The Cabinet Committee on Economic Affairs headed by Prime Minister Narendra Modi has today approved the limit of Foreign Direct Investment (FDI) in Insurance sector to 49 percent from the existing 26 percent. The cabinet has cleared the FDI limit in insurance companies through FIPB route which necessitates the management control with the Indian promoters. This was a long due reform which the Modi government has undertaken and is surely bond to benefit the insurance sector.
The stock market has reacted positively to the news and the shares of Reliance Capital and Max India gained more than 4.5% in intra-day trade today. The higher FDI cap will immensely help the insurance sector which is extremely short on investments.
Let’s now look at the six key benefits of Increased Foreign Direct Investment Limit in Insurance Sector –
- Increased Insurance Penetration– With the population of more than 100 crores, India requires Insurance more than any other nation. However, the insurance penetration in the country is only around 3 percent of our gross domestic product with respect to over-all premiums underwritten annually. This is far less as compared to Japan which has an insurance penetration of more than 10 percent. Increased FDI limit will strengthen the existing companies and will also allow the new players to come in,thereby enabling more people to buy life cover.
- Level Playing Field – With the increase in foreign direct investment to 49 percent, the insurance companies will get the level playing field. So far the state owned Life Corporation of India controls around 70 percent of the life insurance market.

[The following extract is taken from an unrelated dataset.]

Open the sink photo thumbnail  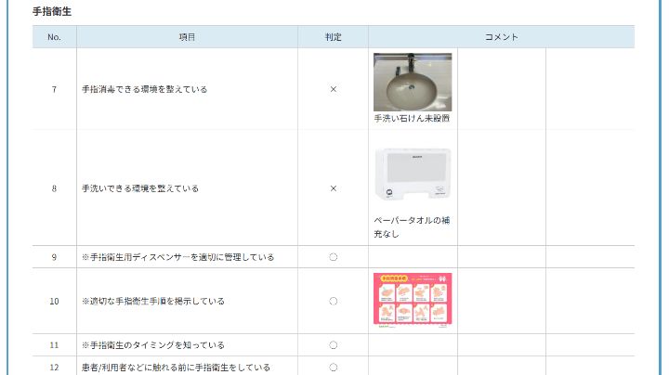413,82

- Increased Capital Inflow – Most of the private sector insurance companies have been making considerable losses. The increased FDI limit has brought some much needed relief to these firms as the inflow of more than 10,000 crore is expected in the near term.This could go up to 40,000 crore in the medium to long term, depending on how things pan out.

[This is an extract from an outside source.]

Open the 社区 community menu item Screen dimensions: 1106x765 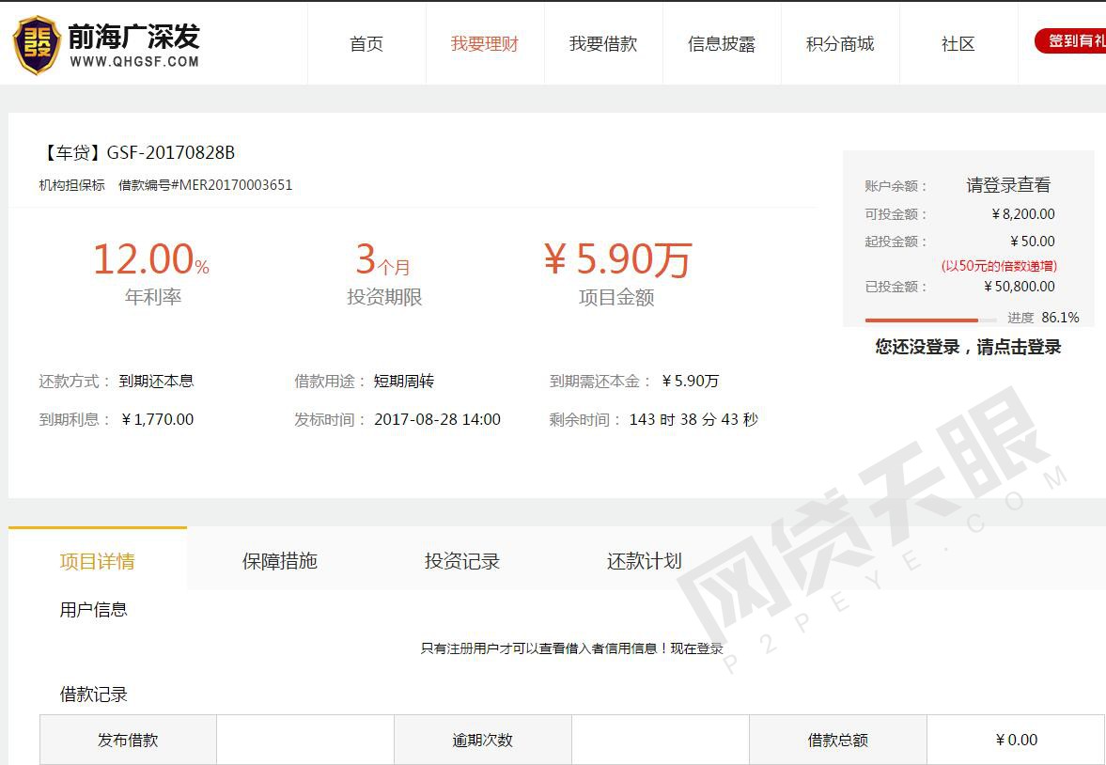(958, 44)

- Job Creation –With more money coming in, the insurance companies will be able to create more jobs to meet their targets of venturing into under insured markets through improved infrastructure, better operations and moremanpower.

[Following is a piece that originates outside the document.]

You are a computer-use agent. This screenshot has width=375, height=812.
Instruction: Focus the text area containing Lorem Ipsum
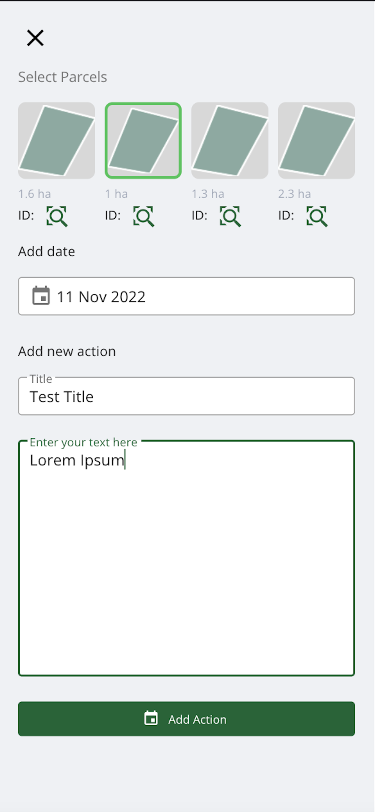tap(187, 558)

- Favorable to the Pension Sector –If the pension bill is passed in the parliament then the foreign direct investment in the pension funds will also be raised to 49 percent. This is because the Pension Fund Regulatory Development Bill links the FDI limit in the pension sector to the insurance sector.
- Consumer Friendly – The end beneficiary of this amendment will be common men. With more players in this sector, there is bound to be stringent competition leading to competitive quotes, improved services and better claim settlement ratio.